**ACTIVITY:**
Everything from the first line of the records to the line containing "Chinese Mythology (49, 12)", inclusive, is to be extracted exactly, and nothing more.

▬▬▬▬▬▬

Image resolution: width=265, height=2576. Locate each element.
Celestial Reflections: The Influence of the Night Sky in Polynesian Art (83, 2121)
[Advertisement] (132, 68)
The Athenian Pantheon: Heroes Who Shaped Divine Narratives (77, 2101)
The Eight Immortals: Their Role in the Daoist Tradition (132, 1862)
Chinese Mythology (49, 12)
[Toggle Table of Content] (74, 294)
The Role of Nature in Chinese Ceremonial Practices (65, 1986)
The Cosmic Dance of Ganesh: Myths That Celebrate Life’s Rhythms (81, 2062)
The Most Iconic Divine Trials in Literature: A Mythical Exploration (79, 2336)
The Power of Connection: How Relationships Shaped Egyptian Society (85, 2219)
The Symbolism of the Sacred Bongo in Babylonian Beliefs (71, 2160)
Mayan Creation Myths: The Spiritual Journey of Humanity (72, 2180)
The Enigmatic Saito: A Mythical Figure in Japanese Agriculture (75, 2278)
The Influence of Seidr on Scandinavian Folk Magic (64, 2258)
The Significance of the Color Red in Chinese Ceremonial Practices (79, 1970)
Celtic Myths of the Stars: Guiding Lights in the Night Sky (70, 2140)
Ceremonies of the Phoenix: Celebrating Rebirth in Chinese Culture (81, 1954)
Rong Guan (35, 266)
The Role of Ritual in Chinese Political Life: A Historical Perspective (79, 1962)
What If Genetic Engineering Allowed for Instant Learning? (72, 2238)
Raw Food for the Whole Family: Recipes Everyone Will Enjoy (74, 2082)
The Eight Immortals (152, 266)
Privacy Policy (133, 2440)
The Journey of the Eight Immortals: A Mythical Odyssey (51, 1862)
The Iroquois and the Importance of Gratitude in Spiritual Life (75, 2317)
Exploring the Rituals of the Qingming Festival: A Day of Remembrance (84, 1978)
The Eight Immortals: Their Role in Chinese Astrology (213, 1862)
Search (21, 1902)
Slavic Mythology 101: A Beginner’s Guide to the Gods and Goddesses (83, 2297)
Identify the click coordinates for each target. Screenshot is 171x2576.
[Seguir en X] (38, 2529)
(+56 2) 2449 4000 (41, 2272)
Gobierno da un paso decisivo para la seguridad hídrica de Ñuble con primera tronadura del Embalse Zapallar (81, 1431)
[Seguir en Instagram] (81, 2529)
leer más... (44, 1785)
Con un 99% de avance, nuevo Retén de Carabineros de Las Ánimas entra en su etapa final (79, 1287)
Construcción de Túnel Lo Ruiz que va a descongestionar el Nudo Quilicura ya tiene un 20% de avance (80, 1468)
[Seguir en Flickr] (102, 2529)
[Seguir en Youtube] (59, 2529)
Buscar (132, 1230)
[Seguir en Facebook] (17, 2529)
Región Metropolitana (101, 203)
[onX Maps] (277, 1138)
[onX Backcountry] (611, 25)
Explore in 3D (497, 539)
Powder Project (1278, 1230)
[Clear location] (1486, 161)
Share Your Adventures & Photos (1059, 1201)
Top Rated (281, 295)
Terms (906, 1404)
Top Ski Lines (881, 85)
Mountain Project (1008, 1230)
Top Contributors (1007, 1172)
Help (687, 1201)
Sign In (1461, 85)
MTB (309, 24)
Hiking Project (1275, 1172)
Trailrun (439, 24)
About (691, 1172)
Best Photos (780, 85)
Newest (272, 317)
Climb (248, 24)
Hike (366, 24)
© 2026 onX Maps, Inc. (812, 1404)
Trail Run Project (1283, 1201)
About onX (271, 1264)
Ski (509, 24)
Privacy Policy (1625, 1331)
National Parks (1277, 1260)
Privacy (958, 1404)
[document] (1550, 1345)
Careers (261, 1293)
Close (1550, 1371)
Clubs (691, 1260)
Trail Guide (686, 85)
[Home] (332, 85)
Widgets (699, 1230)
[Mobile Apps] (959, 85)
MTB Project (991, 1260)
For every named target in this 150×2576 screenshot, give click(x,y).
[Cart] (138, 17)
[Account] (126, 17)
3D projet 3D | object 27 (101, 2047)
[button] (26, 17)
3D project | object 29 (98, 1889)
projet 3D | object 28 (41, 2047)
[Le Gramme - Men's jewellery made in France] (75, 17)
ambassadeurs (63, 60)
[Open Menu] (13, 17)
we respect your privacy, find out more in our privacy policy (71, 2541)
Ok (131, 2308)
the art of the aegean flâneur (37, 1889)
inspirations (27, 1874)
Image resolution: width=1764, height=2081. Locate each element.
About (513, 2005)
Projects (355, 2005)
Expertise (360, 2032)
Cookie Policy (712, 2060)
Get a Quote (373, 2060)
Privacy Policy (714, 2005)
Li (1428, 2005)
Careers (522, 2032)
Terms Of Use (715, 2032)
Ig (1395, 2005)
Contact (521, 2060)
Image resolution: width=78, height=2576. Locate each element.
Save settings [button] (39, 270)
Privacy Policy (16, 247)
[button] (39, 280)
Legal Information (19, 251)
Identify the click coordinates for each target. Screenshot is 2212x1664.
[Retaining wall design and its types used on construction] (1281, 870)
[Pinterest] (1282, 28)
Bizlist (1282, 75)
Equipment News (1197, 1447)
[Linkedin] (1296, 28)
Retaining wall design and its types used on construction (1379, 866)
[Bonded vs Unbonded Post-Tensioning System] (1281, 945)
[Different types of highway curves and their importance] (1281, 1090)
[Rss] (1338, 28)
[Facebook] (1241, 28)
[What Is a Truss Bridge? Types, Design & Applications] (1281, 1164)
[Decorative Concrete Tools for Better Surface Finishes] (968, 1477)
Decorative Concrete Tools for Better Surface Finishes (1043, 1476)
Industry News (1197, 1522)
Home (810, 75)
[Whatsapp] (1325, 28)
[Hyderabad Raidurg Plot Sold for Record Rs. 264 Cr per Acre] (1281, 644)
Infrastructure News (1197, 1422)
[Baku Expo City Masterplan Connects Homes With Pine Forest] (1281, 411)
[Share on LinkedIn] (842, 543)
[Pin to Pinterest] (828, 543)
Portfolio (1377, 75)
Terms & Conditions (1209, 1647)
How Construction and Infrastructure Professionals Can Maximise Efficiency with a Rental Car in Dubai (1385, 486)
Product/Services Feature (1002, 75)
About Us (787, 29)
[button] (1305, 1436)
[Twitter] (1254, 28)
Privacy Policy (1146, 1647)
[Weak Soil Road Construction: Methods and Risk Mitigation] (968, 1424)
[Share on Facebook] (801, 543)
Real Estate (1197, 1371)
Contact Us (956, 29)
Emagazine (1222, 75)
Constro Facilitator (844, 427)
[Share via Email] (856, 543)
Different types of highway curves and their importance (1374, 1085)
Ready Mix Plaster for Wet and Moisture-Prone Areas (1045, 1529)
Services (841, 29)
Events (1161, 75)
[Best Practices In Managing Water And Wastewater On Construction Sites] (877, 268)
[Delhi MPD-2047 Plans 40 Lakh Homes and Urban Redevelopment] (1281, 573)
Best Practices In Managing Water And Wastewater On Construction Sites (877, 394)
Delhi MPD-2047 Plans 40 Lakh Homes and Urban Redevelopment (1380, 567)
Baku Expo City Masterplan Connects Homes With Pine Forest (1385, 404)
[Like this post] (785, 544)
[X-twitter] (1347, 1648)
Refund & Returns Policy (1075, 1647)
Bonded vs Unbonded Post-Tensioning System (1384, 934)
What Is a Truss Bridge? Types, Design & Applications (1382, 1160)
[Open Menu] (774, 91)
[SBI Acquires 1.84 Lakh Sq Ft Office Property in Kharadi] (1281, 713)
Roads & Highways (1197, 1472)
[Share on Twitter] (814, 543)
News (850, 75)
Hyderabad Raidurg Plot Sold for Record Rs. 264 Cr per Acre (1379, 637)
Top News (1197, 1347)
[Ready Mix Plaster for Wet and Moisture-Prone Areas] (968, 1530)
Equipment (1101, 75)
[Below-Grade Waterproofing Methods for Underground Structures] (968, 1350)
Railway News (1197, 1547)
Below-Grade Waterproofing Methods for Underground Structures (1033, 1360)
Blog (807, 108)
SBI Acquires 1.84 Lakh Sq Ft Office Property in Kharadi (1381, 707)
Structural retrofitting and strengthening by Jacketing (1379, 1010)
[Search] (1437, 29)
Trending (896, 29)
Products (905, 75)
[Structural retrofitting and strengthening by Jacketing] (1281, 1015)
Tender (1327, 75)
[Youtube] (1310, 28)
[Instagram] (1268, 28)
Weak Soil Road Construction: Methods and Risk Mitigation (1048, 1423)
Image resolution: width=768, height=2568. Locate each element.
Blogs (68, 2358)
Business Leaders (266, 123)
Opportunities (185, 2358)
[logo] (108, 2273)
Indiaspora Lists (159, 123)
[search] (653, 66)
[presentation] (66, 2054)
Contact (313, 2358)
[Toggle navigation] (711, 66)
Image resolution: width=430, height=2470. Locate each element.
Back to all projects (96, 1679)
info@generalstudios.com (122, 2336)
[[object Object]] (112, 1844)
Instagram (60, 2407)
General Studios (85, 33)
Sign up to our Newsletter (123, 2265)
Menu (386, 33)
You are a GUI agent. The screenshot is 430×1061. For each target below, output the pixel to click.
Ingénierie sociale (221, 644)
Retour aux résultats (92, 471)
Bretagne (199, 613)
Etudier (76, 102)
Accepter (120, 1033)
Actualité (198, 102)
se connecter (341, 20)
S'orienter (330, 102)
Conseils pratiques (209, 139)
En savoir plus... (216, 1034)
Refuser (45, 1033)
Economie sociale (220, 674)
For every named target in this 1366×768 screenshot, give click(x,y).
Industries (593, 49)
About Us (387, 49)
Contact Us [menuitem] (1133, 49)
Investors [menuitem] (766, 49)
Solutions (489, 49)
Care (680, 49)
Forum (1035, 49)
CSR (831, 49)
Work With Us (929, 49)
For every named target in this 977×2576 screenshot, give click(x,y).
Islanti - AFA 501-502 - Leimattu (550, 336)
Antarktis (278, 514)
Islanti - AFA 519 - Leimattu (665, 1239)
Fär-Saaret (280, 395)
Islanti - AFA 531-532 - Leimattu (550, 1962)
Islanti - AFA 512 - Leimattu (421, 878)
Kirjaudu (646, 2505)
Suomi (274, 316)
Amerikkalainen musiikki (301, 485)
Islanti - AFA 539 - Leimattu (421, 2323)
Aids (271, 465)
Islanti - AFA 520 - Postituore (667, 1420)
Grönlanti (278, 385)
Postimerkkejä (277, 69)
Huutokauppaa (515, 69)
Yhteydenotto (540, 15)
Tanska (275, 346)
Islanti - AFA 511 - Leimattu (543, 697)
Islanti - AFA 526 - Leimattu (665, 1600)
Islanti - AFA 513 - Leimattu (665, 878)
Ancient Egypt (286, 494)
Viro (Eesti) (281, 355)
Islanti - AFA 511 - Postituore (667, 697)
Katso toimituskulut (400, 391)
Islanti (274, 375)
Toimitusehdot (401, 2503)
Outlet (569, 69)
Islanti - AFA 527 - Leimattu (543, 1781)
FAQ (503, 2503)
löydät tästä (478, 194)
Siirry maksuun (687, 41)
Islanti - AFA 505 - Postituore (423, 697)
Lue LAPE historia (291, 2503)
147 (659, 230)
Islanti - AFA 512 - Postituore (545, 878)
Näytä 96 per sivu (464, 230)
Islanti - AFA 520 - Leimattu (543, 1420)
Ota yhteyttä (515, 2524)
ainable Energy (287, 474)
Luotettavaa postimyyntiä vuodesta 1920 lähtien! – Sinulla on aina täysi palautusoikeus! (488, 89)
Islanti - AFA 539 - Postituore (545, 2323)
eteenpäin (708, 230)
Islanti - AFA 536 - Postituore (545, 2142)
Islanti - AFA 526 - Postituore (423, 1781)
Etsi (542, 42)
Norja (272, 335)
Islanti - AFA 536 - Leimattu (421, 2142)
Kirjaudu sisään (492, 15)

▬▬▬▬▬▬

**RESULT OF THIS EXERCISE:**
Image resolution: width=265, height=2576. Locate each element.
Celestial Reflections: The Influence of the Night Sky in Polynesian Art (83, 2121)
[Advertisement] (132, 68)
The Athenian Pantheon: Heroes Who Shaped Divine Narratives (77, 2101)
The Eight Immortals: Their Role in the Daoist Tradition (132, 1862)
Chinese Mythology (49, 12)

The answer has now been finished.